*** Task inputs ***
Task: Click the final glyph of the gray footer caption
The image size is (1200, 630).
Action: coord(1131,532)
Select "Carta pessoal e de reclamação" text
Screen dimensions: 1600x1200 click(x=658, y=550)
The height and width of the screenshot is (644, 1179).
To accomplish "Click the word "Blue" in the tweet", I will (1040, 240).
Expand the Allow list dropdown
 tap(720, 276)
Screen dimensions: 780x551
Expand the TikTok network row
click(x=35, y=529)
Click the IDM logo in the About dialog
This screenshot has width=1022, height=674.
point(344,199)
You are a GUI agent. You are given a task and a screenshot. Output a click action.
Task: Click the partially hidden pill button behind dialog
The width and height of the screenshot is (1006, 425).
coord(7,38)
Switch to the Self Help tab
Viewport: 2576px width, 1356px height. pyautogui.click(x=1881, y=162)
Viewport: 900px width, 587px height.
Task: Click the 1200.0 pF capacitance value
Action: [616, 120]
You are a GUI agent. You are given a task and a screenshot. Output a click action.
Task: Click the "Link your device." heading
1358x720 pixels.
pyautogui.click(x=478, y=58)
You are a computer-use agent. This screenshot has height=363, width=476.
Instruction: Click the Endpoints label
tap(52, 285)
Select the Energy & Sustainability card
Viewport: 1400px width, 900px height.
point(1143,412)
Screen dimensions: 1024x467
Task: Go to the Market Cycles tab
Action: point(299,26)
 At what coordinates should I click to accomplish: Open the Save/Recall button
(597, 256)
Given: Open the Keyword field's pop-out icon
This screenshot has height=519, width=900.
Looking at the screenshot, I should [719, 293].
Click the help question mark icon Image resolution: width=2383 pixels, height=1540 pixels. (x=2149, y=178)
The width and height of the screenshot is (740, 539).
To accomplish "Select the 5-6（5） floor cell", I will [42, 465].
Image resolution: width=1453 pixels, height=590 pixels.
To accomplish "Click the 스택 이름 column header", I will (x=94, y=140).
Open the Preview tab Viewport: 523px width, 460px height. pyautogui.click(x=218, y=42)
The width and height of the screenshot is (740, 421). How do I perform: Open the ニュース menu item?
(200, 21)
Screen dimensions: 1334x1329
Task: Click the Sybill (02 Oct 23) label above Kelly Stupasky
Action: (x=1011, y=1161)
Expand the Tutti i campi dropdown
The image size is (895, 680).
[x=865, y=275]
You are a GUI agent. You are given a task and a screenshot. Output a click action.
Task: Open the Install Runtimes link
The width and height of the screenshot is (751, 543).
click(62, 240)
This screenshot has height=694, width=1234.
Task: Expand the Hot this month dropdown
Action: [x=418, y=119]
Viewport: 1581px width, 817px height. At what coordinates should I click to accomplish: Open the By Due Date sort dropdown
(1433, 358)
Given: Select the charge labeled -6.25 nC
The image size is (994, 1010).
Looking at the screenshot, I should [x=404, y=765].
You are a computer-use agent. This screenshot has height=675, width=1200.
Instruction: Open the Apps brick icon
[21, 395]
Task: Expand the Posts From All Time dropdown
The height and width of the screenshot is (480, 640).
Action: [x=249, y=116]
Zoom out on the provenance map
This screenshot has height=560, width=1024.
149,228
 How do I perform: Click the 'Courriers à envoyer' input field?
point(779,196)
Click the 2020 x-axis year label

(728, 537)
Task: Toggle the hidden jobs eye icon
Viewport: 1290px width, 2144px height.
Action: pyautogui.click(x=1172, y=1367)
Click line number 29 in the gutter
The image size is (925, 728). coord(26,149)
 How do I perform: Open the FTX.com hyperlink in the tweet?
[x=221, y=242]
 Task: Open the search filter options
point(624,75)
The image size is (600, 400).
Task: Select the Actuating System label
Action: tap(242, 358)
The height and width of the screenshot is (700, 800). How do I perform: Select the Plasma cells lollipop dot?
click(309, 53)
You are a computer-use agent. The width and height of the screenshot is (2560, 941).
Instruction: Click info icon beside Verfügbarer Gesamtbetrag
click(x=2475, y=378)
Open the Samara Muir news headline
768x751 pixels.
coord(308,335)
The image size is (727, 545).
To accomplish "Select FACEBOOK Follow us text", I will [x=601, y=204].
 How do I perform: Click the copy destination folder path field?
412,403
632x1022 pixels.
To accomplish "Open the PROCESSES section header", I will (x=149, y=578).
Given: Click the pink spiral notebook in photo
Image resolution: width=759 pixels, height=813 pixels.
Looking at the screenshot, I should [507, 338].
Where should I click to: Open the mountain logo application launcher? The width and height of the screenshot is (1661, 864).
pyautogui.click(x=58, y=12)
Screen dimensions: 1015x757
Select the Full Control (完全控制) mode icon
*** End of Task inputs ***
§ **About this task**: Give the number of lines in the records where the word "header" occurs, and add nothing.

§ **Solution to this problem**: 2